Required action
From the records below, return every line containing the word "agent".

_ _ _ _ _

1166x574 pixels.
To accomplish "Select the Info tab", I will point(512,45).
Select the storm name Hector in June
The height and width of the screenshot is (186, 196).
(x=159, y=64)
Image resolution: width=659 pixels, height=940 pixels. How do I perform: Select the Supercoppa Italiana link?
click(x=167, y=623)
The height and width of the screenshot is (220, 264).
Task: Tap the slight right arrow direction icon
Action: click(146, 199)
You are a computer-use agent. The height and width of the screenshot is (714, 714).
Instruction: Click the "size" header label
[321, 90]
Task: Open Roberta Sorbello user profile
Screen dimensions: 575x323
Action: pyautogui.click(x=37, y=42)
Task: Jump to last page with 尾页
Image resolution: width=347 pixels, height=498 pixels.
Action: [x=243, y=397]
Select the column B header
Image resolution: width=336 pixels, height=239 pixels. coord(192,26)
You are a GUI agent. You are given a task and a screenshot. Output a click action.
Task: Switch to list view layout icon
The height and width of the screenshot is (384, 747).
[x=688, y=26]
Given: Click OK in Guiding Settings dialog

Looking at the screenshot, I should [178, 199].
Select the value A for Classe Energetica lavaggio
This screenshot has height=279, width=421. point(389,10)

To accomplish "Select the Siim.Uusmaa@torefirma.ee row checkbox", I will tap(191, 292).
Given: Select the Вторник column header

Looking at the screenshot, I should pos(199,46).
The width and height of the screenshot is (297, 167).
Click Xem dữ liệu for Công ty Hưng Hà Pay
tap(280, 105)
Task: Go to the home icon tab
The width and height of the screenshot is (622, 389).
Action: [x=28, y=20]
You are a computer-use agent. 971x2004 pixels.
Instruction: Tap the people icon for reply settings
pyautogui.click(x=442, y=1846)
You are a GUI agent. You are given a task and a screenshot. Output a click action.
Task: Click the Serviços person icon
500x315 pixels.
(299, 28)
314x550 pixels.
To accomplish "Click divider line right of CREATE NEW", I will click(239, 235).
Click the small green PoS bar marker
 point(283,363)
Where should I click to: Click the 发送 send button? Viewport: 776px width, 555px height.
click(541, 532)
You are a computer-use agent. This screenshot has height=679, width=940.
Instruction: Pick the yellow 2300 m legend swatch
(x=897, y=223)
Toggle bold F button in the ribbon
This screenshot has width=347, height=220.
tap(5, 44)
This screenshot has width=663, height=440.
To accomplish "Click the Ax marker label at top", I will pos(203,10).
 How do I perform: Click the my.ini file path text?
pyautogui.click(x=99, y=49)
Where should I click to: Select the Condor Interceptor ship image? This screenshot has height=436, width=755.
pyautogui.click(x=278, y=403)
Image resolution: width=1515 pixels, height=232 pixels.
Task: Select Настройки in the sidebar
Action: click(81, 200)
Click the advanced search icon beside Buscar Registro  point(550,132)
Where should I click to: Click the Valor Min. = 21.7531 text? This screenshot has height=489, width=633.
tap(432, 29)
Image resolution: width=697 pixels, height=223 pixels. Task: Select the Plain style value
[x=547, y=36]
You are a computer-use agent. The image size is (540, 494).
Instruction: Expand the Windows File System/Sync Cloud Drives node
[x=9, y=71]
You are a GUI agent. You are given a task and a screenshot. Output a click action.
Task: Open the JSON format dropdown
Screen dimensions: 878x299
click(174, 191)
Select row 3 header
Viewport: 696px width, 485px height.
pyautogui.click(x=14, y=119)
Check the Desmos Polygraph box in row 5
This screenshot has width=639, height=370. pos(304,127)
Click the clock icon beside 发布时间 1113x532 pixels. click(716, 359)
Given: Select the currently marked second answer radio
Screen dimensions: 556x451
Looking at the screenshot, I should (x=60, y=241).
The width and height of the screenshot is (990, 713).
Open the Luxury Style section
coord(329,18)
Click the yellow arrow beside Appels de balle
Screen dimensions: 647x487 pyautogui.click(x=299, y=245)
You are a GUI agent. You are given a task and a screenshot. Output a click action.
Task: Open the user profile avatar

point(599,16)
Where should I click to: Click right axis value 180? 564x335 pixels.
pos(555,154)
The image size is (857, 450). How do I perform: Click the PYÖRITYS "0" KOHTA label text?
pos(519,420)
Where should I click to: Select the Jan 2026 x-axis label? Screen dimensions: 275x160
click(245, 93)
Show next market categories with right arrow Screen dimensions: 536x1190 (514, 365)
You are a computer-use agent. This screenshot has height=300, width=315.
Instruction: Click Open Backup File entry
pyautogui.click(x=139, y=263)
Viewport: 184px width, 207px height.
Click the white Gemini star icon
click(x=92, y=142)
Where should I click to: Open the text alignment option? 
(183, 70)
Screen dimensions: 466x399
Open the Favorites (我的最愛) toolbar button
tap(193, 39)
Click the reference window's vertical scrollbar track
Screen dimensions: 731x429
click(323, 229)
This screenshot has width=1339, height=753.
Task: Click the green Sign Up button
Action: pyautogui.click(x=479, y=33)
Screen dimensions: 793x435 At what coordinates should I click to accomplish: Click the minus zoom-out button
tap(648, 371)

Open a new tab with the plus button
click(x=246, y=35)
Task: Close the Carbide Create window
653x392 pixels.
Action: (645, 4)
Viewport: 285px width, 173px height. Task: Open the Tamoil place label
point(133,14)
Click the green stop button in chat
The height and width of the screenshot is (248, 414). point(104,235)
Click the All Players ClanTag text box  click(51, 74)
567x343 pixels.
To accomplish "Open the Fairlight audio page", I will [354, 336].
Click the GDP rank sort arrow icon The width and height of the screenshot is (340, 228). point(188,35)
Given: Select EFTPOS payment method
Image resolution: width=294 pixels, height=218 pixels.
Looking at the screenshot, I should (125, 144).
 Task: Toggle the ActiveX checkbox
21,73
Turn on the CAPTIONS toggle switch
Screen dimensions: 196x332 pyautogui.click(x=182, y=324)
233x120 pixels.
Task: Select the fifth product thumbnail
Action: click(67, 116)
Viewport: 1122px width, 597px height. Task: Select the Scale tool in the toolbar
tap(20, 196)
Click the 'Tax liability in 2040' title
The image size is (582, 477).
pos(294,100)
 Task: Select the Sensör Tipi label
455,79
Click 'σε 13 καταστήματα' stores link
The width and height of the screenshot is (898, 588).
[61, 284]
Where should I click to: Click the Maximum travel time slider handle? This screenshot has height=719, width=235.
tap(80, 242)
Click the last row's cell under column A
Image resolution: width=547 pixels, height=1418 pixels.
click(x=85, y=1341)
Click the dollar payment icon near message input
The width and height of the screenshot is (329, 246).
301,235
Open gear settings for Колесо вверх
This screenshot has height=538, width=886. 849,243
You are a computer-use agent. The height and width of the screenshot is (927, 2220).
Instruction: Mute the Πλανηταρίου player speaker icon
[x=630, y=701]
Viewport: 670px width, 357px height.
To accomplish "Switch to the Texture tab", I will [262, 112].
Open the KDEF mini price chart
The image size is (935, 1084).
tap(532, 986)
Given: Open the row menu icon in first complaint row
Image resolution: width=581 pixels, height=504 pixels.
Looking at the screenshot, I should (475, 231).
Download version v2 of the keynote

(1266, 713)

_ _ _ _ _

Result of this task
You are a computer-use agent. The height and width of the screenshot is (714, 714).
You are a GUI agent. You are given a task and a screenshot. Output a click action.
You are a computer-use agent. 971x2004 pixels.
You are a GUI agent. You are given a task and a screenshot. Output a click action.
You are a computer-use agent. This screenshot has height=679, width=940.
You are a computer-use agent. The image size is (540, 494).
You are a GUI agent. You are given a task and a screenshot. Output a click action.
You are a GUI agent. You are given a task and a screenshot. Output a click action.
You are a computer-use agent. This screenshot has height=300, width=315.
You are a computer-use agent. The height and width of the screenshot is (927, 2220).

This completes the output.